# Fencing Question for goats?



## lol (May 21, 2019)

Hi Everybody,
I wanted to put a Electric fence up for my 3 adult goats and i was wondering how many wires i needed to put up and Has anybody ever had experience with hot wires vs. goats?
Tips, tricks?
Thanks,
@lol


----------



## bisonviewfarm (Apr 2, 2015)

We have 3 strands plus 3 strands of smooth & barb on most of our field. As long as you get a good fence charger the goats learn to respect it pretty well. Our second pasture has 2 strands of hotwire only on one side and the goats wont go any where near it.


----------



## groovyoldlady (Jul 21, 2011)

I can't help you. But I just had to say that your post title had me suddenly envisioning 2 goats with masks and gauntlets going at one another with swords....

En Garde!!!!!


----------



## lol (May 21, 2019)

bisonviewfarm said:


> We have 3 strands plus 3 strands of smooth & barb on most of our field. As long as you get a good fence charger the goats learn to respect it pretty well. Our second pasture has 2 strands of hotwire only on one side and the goats wont go any where near it.


:ty: And one more question How do you give them water? Because mine are in bucket holders and i cant hang bucket holders on hot wire.


----------



## Heart of the Matter Farm (Dec 7, 2017)

I use white poly tape fence 1/2 in. I have 3 strands up for my girls and 4 up for my boys. I have 2 fence chargers. And both put out 2.2 j. Each pasture has at least 800 feet of wire, most like more. My huaband just touch the boys fence today by accident and it knocked him to the ground. He ask why we have it so strong. And I said to keep the boys where they should be. And it does my 200lb boer respects it even when the girls are in heat.


----------



## lol (May 21, 2019)

groovyoldlady said:


> I can't help you. But I just had to say that your post title had me suddenly envisioning 2 goats with masks and gauntlets going at one another with swords....


:heehee:


----------



## Heart of the Matter Farm (Dec 7, 2017)

I use a 55 gallon barrel for water. I cut it down so it is the right hight that they can reach even when it is low.


----------



## bisonviewfarm (Apr 2, 2015)

lol said:


> :ty: And one more question How do you give them water?
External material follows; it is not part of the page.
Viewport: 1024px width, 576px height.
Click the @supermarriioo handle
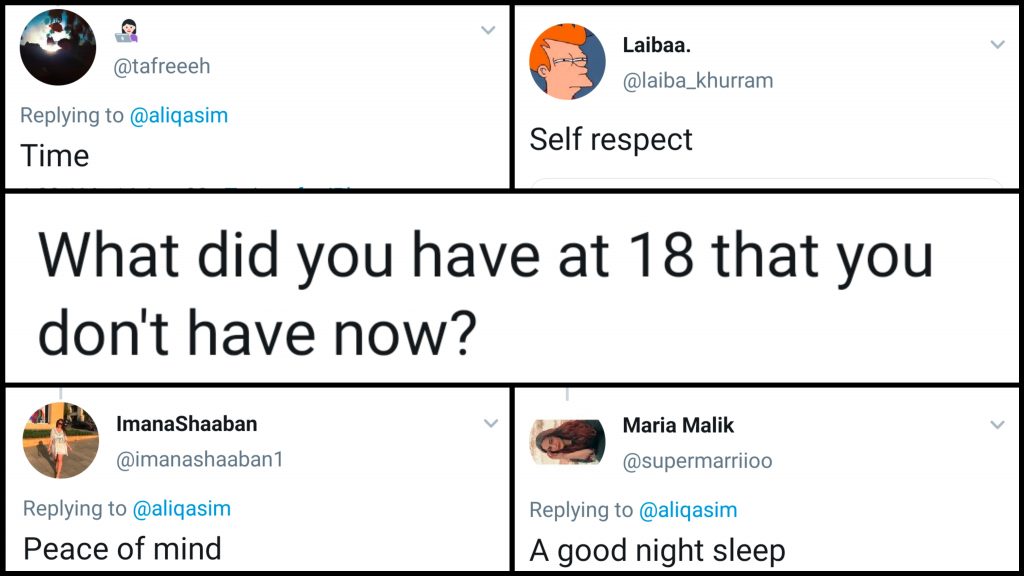697,461
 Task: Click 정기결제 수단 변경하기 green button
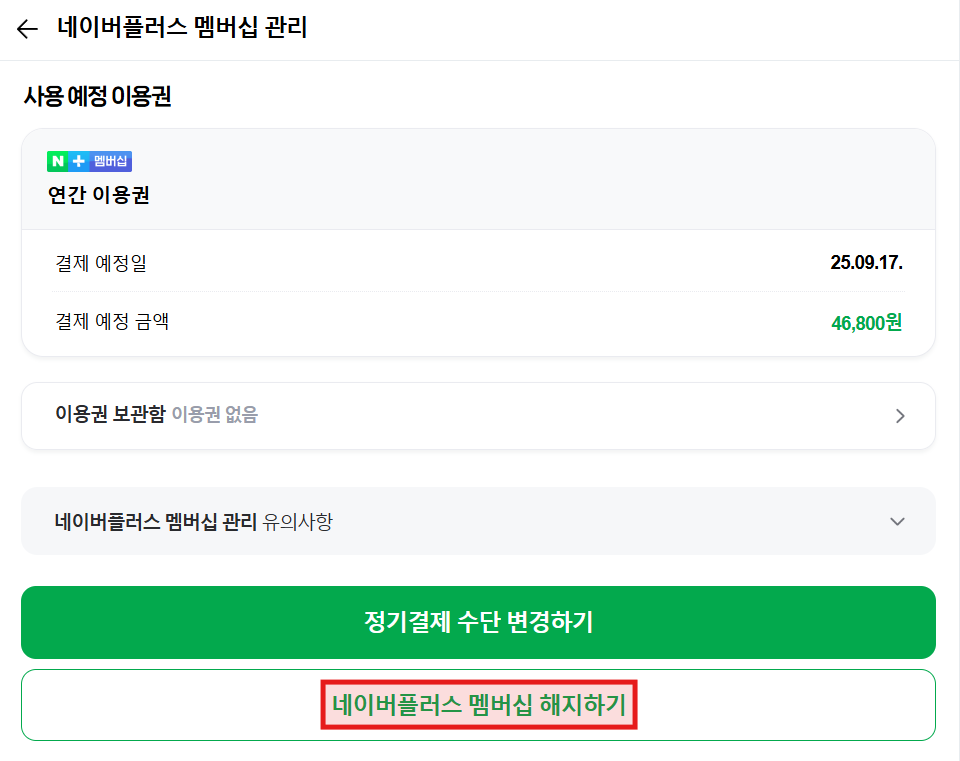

Because mine are in bucket holders and i cant hang bucket holders on hot wire.


We use short rubber troughs for water.


----------



## bisonviewfarm (Apr 2, 2015)

Oh and for fence chargers we have a parmak think it puts out something like 6+ joules so the goats have a pretty good reason to stay far away from it


----------



## NigerianNewbie (Jun 6, 2018)

lol said:


> :ty: And one more question How do you give them water? Because mine are in bucket holders and i cant hang bucket holders on hot wire.


Could you possibly install/bury a 4x4 post for each bucket? If the bucket holders are fence mount, probably a horizontal section of a 2x4 or 2x2 attached to the post to hold those.


----------